> TASK OBJECTIVE:
For each line in the data below that holds "column", return a copy.

[Stored data]

___

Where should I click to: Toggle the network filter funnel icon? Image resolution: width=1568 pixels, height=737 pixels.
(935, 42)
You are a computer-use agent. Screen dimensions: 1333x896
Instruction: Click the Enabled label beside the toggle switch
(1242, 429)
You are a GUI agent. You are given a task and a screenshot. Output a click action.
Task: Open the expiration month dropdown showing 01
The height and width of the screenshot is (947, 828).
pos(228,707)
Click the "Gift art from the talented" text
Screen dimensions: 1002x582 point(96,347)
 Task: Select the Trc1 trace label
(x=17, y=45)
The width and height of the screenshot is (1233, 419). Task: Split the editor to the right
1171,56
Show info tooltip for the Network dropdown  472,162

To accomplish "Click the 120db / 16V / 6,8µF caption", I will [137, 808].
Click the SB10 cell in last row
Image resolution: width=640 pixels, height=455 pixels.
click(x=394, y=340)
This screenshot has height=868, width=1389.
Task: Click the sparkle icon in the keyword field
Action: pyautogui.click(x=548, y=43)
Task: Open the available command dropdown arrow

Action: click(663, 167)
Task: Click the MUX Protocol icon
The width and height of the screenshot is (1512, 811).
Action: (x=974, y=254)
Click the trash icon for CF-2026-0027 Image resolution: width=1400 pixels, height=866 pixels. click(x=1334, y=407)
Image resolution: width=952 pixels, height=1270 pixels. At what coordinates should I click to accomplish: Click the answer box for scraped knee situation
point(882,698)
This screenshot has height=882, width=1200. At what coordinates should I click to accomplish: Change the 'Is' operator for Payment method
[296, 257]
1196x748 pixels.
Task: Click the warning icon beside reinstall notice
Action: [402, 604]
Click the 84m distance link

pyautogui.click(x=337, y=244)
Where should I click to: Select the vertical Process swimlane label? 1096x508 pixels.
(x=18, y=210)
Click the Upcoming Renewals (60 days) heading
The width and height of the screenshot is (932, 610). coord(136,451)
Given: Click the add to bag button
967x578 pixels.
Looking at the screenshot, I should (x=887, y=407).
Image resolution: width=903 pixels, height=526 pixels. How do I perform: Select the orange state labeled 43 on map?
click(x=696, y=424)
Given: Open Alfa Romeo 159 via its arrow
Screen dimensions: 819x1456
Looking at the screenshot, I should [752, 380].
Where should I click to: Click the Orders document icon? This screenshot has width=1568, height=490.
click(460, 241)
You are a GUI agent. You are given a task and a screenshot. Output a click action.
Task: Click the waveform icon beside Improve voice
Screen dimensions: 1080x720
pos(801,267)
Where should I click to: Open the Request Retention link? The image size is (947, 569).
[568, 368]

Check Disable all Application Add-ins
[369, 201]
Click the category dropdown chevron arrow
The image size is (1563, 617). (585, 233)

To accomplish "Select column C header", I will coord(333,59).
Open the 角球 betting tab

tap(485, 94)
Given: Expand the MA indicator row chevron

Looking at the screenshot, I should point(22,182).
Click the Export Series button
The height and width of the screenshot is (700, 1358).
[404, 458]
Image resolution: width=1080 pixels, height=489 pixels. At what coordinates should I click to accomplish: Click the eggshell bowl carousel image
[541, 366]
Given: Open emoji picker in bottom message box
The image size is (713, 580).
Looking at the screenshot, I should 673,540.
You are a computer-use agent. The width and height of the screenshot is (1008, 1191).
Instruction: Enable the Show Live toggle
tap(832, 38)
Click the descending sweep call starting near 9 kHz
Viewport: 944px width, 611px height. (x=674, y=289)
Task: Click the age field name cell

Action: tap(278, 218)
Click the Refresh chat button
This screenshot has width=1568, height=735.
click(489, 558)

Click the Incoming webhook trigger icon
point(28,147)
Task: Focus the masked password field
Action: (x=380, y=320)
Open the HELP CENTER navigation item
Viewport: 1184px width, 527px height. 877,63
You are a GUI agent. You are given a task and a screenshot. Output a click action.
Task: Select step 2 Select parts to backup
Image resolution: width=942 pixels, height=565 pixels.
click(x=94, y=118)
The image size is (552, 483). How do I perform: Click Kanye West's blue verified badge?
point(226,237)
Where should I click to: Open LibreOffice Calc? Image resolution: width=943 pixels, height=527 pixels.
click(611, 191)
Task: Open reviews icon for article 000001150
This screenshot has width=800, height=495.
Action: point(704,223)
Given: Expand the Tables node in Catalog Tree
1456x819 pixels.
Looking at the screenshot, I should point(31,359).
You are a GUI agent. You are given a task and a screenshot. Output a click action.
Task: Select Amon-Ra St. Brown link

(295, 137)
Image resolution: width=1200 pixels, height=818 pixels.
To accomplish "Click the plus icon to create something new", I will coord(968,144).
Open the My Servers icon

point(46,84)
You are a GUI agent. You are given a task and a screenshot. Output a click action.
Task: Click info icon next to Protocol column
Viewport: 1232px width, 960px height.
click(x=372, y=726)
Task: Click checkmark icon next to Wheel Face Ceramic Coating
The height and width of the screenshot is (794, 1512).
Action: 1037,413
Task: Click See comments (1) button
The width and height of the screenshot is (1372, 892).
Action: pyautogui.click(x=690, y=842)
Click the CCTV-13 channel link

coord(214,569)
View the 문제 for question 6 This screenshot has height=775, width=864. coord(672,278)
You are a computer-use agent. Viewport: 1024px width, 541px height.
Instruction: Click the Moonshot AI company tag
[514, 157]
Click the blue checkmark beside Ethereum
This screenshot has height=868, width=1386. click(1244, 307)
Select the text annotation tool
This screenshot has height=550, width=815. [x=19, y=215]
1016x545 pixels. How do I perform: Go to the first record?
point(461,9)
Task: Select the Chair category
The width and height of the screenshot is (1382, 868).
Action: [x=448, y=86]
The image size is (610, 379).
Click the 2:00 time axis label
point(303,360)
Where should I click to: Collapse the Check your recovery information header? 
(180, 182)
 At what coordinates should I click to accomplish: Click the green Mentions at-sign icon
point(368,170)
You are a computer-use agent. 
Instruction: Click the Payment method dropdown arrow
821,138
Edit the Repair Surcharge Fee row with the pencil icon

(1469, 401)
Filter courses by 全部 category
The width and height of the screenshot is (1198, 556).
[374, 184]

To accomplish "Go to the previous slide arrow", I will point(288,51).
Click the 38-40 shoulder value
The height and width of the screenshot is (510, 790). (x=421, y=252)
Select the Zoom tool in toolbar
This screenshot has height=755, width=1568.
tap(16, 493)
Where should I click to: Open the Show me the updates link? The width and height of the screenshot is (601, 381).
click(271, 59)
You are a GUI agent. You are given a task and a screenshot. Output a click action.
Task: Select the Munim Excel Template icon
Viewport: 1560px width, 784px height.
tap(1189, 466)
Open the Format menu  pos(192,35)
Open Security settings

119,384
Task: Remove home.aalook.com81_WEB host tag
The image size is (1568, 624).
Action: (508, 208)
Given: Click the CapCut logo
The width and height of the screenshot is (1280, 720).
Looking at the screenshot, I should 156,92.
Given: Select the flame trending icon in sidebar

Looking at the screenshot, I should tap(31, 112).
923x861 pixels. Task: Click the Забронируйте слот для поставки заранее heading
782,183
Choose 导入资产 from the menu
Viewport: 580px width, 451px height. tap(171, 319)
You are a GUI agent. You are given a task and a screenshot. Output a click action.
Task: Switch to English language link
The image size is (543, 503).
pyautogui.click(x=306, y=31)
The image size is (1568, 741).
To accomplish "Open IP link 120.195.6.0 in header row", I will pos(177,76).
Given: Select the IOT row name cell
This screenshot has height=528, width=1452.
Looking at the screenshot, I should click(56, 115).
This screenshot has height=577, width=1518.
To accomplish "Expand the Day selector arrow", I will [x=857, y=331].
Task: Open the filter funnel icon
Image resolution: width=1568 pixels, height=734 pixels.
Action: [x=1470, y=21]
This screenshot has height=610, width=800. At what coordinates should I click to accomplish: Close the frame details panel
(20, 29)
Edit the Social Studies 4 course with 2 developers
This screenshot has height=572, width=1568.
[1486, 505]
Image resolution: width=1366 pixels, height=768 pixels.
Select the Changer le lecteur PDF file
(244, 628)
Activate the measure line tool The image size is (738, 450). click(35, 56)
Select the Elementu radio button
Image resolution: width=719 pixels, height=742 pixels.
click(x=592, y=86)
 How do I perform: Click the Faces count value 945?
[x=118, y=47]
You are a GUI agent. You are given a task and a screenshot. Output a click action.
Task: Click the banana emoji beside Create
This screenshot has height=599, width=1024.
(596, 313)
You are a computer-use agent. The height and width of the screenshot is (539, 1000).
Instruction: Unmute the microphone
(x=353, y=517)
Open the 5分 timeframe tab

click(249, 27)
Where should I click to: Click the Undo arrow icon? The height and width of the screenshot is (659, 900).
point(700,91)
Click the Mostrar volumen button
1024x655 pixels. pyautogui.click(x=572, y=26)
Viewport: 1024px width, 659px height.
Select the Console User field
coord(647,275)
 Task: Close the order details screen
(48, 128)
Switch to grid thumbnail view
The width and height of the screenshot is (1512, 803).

___

> OUTPUT:
To accomplish "Select column C header", I will coord(333,59).
Task: Click info icon next to Protocol column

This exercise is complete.